I recently worked on a huge project for a new entity of a major semiconductor company. We had a greenfield deployment where we were building everything from scratch. The primary use case was to build a solution that meets the following requirements:
- Provides Zero Trust Network Access for all remote users.
- Provides seamless performance.
- Avoids all bottlenecks that the traditional VPN concentrators have with regards to being a single point of failure by putting the entire global traffic to a particular VPN concentrator.
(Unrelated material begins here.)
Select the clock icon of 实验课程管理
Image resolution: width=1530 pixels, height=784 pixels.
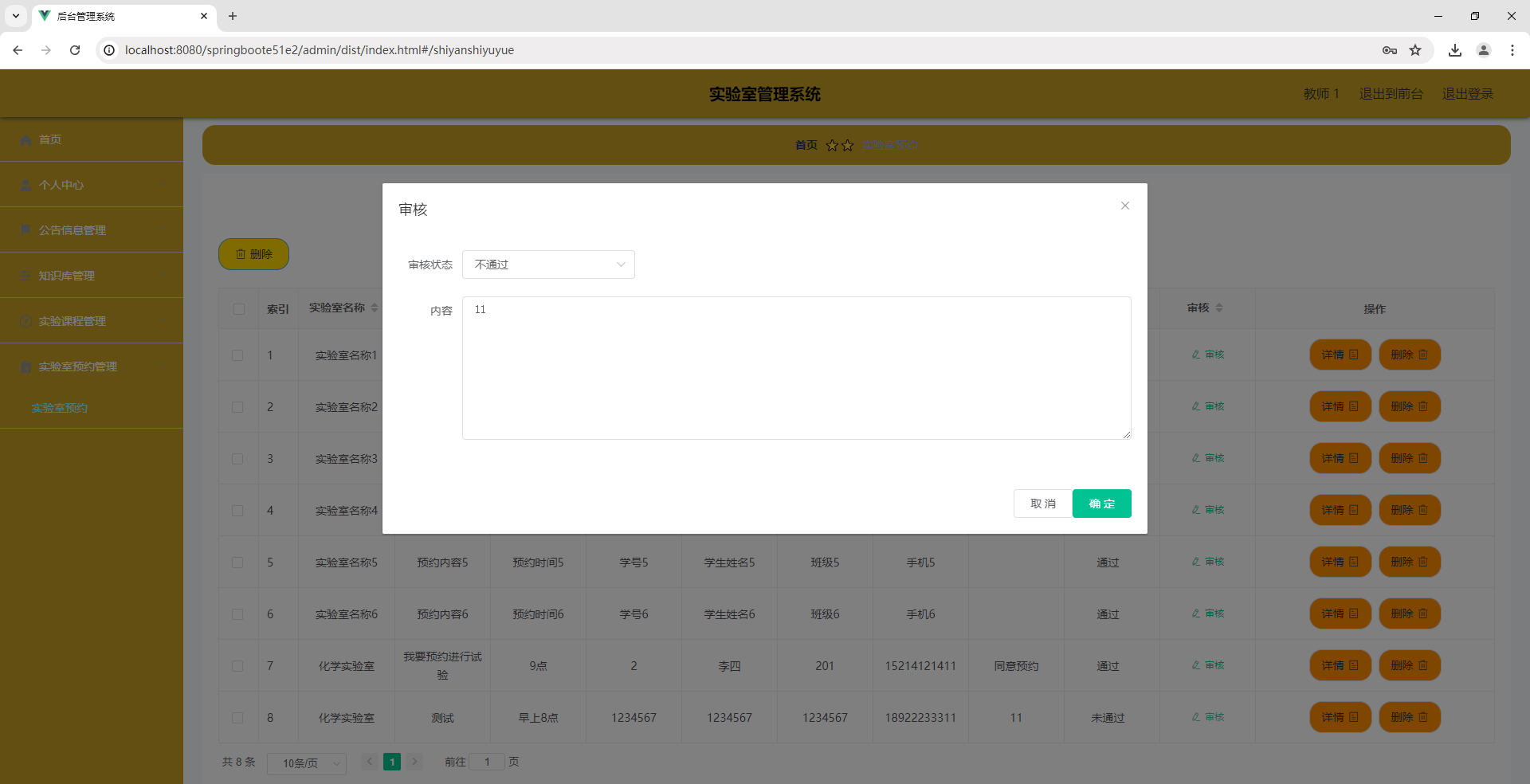(x=26, y=320)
On the secondary front, we did a couple of integrations with Cisco Viptela. It is an SD-WAN solution for ensuring traffic optimization, traffic steering, branch-to-branch connectivity, and branch cloud connectivity. We had to ensure adequate performance and zero trust and have metrics and security compliance with all standard regulatory frameworks such as GDPR for the European region. This was a huge deployment with a budget of close to 2 million dollars.
The plugin version is 2.1.086 innovation, and the platform version is 2.1.
It protects all app traffic so that users can gain access to all apps. There are definitely a lot of integrations. Prisma Access also derives the App-ID capability from the Palo Alto Next-Gen firewalls, which is a USP of Palo Alto. So, it inherently has the capability to see and monitor all the traffic and understand all applications. If an application is being tunneled through different ports or protocols just to masquerade the traffic to bypass the traditional security controls, it won't work. Technically, you cannot bypass any of the security controls that Palo Alto has.
The Single Pass Parallel Processing (SP3) still works with Prisma Access. So, you can have all the integration that you want. It also integrates very well with Prisma SaaS, which is a new solution from Palo Alto.
It can build IPS tunnels with all vendors that you have. It could be a very small router or a firewall from any vendor. With regards to protocols, traditional IPS used to have a couple of restrictions in terms of inspection and other things, but Prisma Access understands every application and every packet. It can see the higher progress of a session. It is a great product to work with.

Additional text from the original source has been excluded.